I smiled when I saw MacNutt had been nominated, as I knew many would question the action.

Gerry, sorry this is a day late, but I hope you had a stupendous Sunday. Good on ya, laddie!


----------



## gwillikers (Jun 19, 2003)

HowEver said:


> btw a little late but a big thanks to gwillikers who provided some old hardware at a nominal price that has helped me a lot.


Hey, good to hear it worked out well for you!  

As to today's POD, it's good to see MacNutt chosen. He is certainly one of ehMac's "characters", and I've enjoyed perusing many of the threads he's spiced up. The place just ain't the same when he's on hiatus. His good natured sarcasm has had me LMAO on many occasions.


----------



## Vexel (Jan 30, 2005)

Gretchen, congrats on POD.. it's always great to see you posting. Have a wonderful day! 

For the record.. I nominated 2 people  But, that's not what this is about. Not at all. Stop being silly!


----------



## AppleAuthority (May 21, 2005)

Ditto.... C'mon guys. This thread is to express our appreciation for having people positively among us, regardless of what they do, what they say, and how they overall act. MacNutt, "Shang People", early posters, etc., included. Think about it. When you are done, let's move on and never return to that brief heated conversation past.

--

MacNutt, great to see you were nominated. I do not understand half of the stuff you post (mostly because I've only been around here for a little while), but I can see that you have a great sense of humor, and interesting views on virtually everything. Congratulations, MacNutt!

--

Gretchen, I do not know you very well, but just like I do to all, I'd like to congratulate you for your POD award. Have a great day!


----------



## Cameo (Aug 3, 2004)

AA - If you want funny, read Macnutt's posts about salmon - tipped missles at the beginning of the shang.

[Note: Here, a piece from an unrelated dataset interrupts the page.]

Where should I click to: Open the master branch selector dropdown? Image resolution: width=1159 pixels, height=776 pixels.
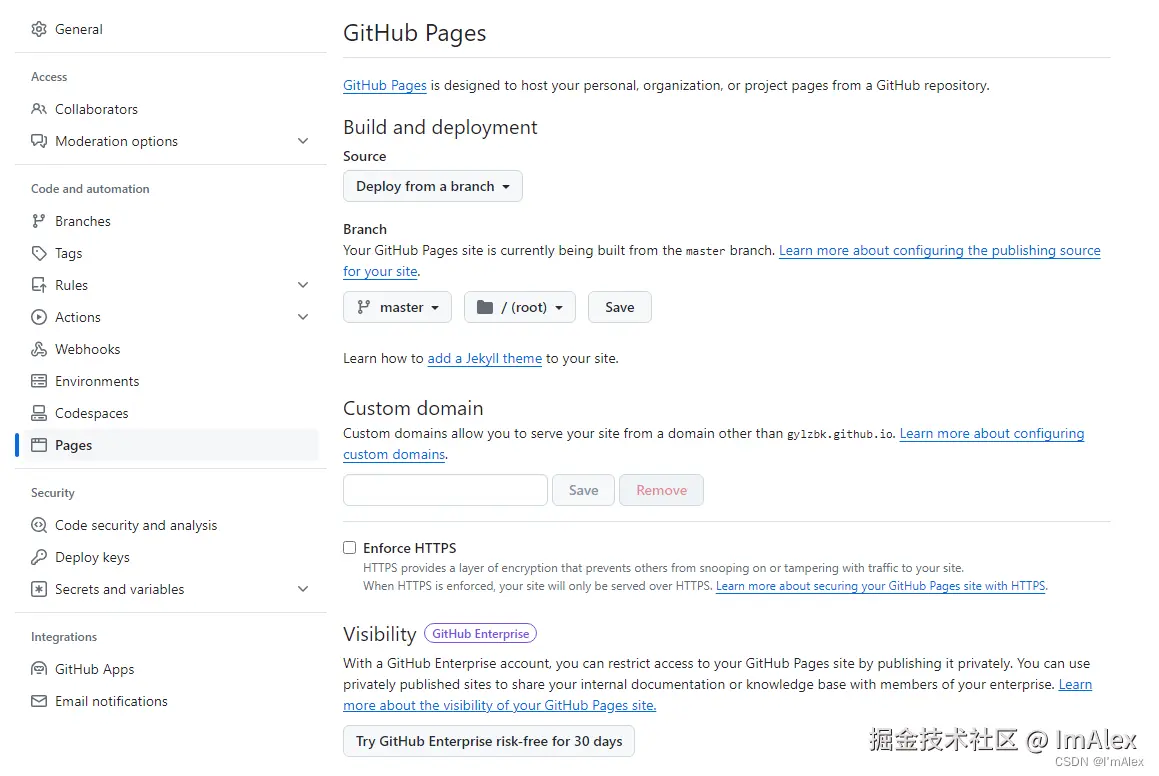pos(397,307)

If you want to find out what gretchen is like then look for a thread called the mugshot thread and you should be able to develop an idea of what she is like.


----------



## Cameo (Aug 3, 2004)

Well I think the next natural nominee here is MacDoc. He keeps up on world events and keeps us informed as well as being around when help is needed
with their computer. He seems well read and I believe him to be well educated.
His posts are often equipped with research materials to prove his point.
Congrats Macdoc and I hope you enjoy the rest of your day.


----------



## Dr.G. (Aug 4, 2001)

MacDoc is the conscience many of us have lost..........somewhere.........somehow. You may not all agree with his views, or how he presents them, but he is genuine and is willing to stand behind his opinions. For that, I respect him as a friend and "landsman".


----------



## ArtistSeries (Nov 8, 2004)

What, no good cheer for Gretchen? 
Today was her/his day - (thanks Chealion)

In-your-face and honest - she told it like it was. Intelligent and rather astute when it came to reviews of Apple products. She is the only reason I stayed on a little longer than expected. I hope she comes back and kicks serious a**.


----------



## Denjira (Jan 23, 2005)

I nominate ?ÅÂOÎÔˆ„Ô


----------



## Carex (Mar 1, 2004)

Gretchen was a hoot. But she disappeared! Maybe the paternity issue did her in? Or her bosses found her out and she was put into solitary. 

Hope you had a good day Gretch'n, wherever you are.


----------



## gwillikers (Jun 19, 2003)

Okay, this thread is near being sent for detention, or a rest home, but I'll post anyway...

Gretchen, as I recall, was into the brat persona, but an interesting and smart brat. And I often enjoy that stuff. She/he made some salient points, and I wish she/he were still around. There needs to be limits, and maybe he/she crossed those limits, but overall I enjoyed those posts.

As for MacDoc, you only need to read the "Help/Troubleshooting" forum to see how valuable he is to ehMac. His political views are passionate and well thought out, and I admire his tenacity in heated debates. MacDoc is a thinker, and whether any of us agree with him or not, his input benefits the entire group.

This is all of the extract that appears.